Obviously, our itinerary had nothing to do with the classic tour that is usually suggested for this country. We had decided to skip the southern part with the Sossusvlei desert or the west coast of Swakopmund in favor of the unknown Kaokoveld, in the north of Namibia.
Before leaving, all stories and guides we read advised us against visiting this area for several reasons, such as the isolation and the complexity of the route. To date, we are still happy to not have listened to anyone but our instinct.
Kaokoveld is a beautiful region located northwest of Namibia. To describe the extraordinary landscapes that can be admired would be an oversimplification and would not make the idea of their magnificence. Just us, in the middle of nature, surrounded by immense spaces as far as the eye could see. Every now and then, some villages.

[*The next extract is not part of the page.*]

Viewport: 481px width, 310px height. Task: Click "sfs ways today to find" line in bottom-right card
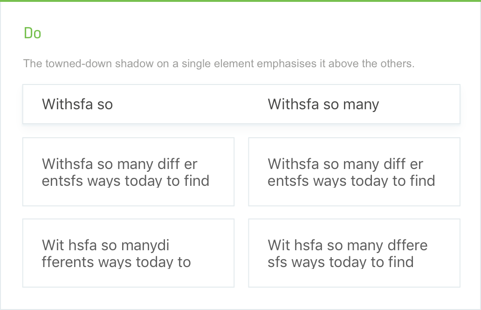[341, 262]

This is the land of the Himba, or Ovahimba, an ethnic group of about 12,000 people. They are a population of nomadic shepherds, closely related to the Herero people, who speak the herero language. They mainly breed cows and goats. Women usually cover their bodies with a red mixture of butter, ocher and herbs – it is said – to protect themselves from the sun, but actually the reasons are purely aesthetic.

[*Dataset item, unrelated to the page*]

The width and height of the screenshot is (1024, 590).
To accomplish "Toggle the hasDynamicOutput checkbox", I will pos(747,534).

Very few tourists travel along these roads because of their difficulty. Truth be told, you only need to organize the journey. You need to start with the right equipment, the right supplies of water and food and, above all, with the right amount of common sense. Regarding driving, just keep your car within the appropriate speed, depending on the road conditions. For further information, see the practical guide.

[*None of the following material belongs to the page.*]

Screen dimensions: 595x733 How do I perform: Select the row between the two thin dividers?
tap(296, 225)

Following these paths in total solitude, admiring the beautiful views and occasionally meeting local people living their lives, and maybe even stopping to chat with them, is an incredible experience: people’s simplicity and smiles, the sudden appearance of children shouting and laughing approaching you in places where you least expect.
One of the most beautiful memories we keep was seeing the giraffes free for the very first time in our lives. They were there, in the middle of the fields: no reserves, just their land. I still remember the harsh braking sound when we saw them from afar. They looked very tall and… beautiful.
Along the road that brought us from Kaokoveld to the Etosha park, we passed through the Damaraland area. The region boasts of many natural attractions including the Brandberg mountain, culminating in the highest peak of Namibia and Twyfelfontein, where some of the finest rock paintings of all Africa are located. If you are in transit, the trip to the Petrified Forest is also nice: you can see 260 million years old trunk trees. You must necessarily hire a guide, at our time the was was about $4. You can have fun while listening to them speaking in their language, which is rich in sounds that are typical of the damara language, and found in no other language on such such a tongue pop.